# EXTRAIT
********************
Nous verrons tout à l’heure ce que son caractère religieux assure au socialisme de succès éventuels. Avoir constaté ce caractère suffit à légitimer ce que nous disons plus haut, à savoir que le socialiste mérite le respect de ses adversaires même. Mais le respect n’exclut pas la méfiance. Il est toujours bon de se méfier d’un culte nouveau. Un peuple arrive à se libérer d’une législation qui l’opprime : il a beaucoup plus de peine à échapper à un état d’esprit qui l’énerve ; les ruines accumulées, par une mauvaise politique, sont bien moindres que celles engendrées par une philosophie nationale erronée et l’on sort de l’impasse économique plus facilement que de l’impasse morale. Aussi doit-on regarder à deux fois avant de s’y engager.
********************
# CONSIGNE A
Recopiez l'extrait sur le socialisme de « Nous verrons tout » jusqu'à « de s’y engager. » inclus, en remplaçant « culte » par « credo ».
# CONSIGNE B
Répondez à ces questions sur l'extrait :
(i) Que mérite le socialiste de la part de ses adversaires ?
(ii) De quoi est-il toujours bon de se méfier ?
(iii) De quelle impasse sort-on plus facilement que de l'impasse morale ?
Les données ne servent à rien ici.

# DONNÉES
********************
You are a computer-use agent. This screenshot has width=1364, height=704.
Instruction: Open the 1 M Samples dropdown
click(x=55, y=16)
********************
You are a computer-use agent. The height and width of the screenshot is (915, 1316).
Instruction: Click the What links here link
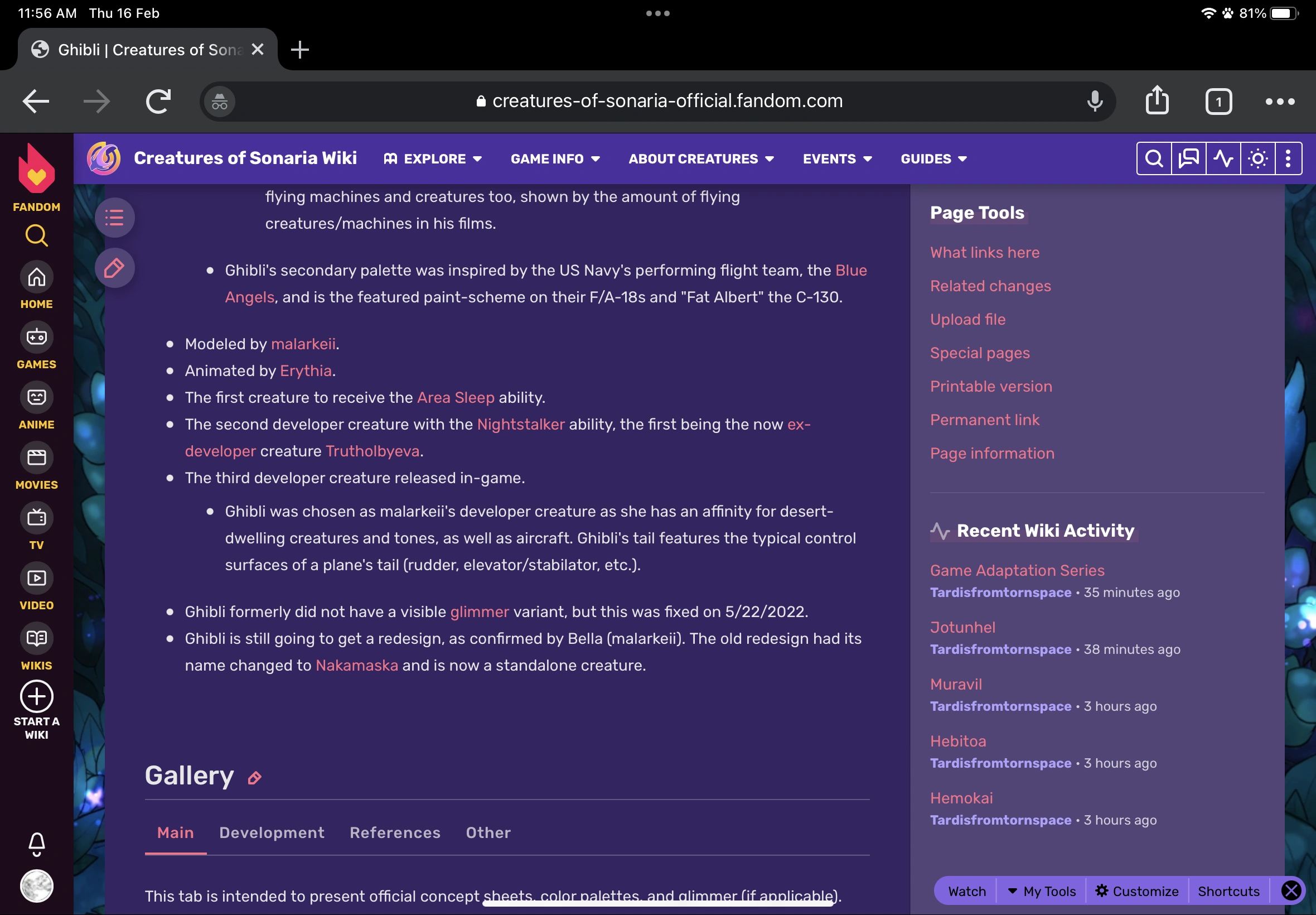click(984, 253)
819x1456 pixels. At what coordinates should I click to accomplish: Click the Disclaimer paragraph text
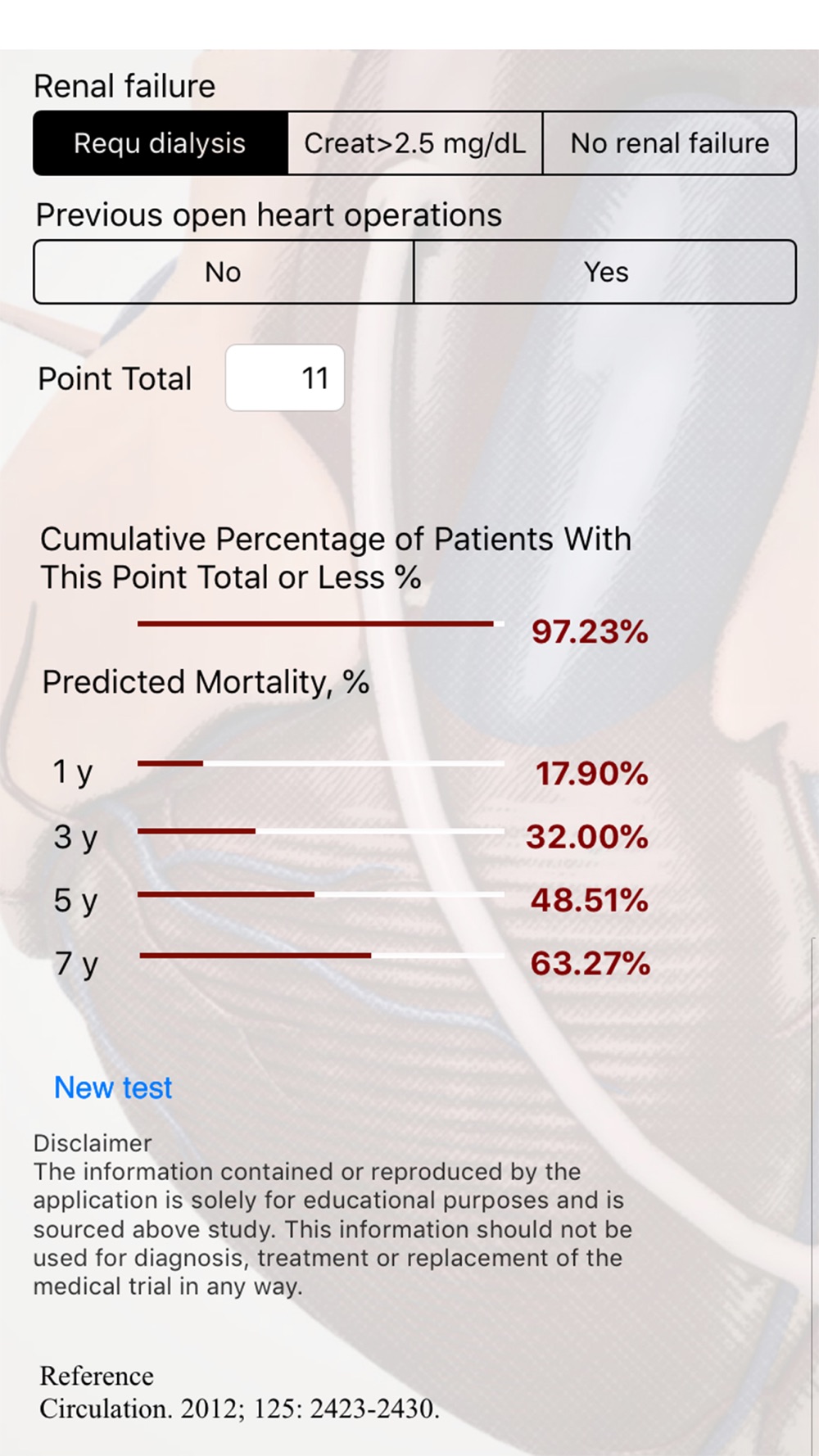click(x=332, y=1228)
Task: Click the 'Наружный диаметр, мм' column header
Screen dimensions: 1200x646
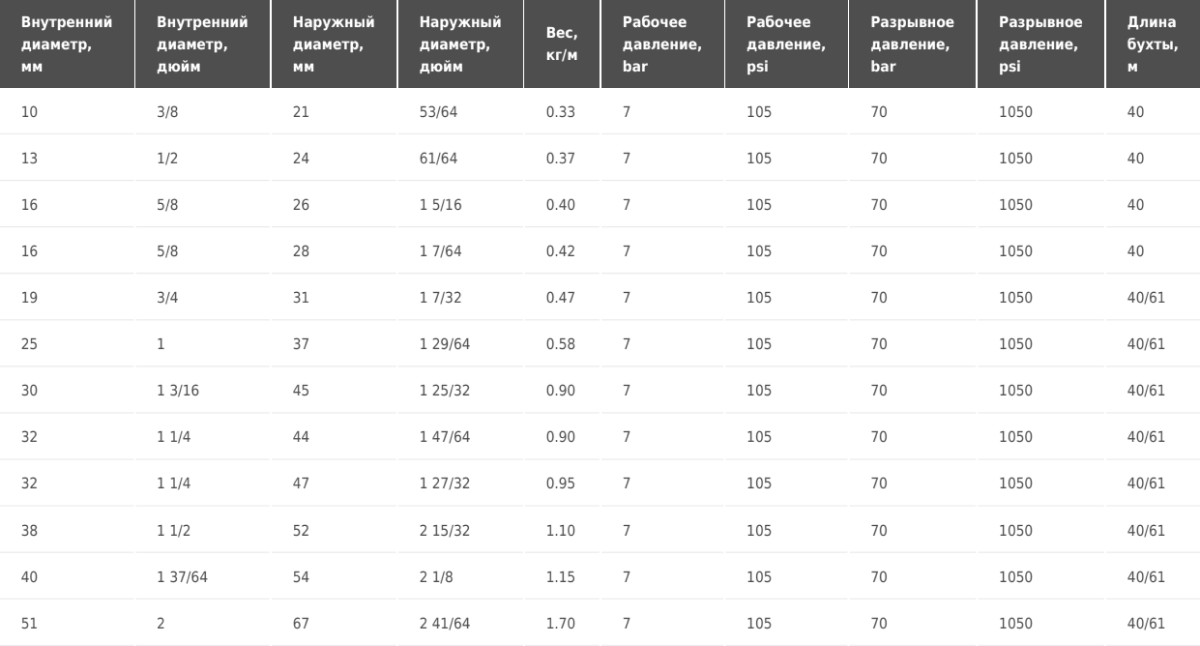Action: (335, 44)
********************
# BONNE RÉPONSE A
Nous verrons tout à l’heure ce que son caractère religieux assure au socialisme de succès éventuels. Avoir constaté ce caractère suffit à légitimer ce que nous disons plus haut, à savoir que le socialiste mérite le respect de ses adversaires même. Mais le respect n’exclut pas la méfiance. Il est toujours bon de se méfier d’un credo nouveau. Un peuple arrive à se libérer d’une législation qui l’opprime : il a beaucoup plus de peine à échapper à un état d’esprit qui l’énerve ; les ruines accumulées, par une mauvaise politique, sont bien moindres que celles engendrées par une philosophie nationale erronée et l’on sort de l’impasse économique plus facilement que de l’impasse morale. Aussi doit-on regarder à deux fois avant de s’y engager.

# BONNE RÉPONSE B
(i) Le respect.
(ii) D'un culte nouveau.
(iii) De l'impasse économique.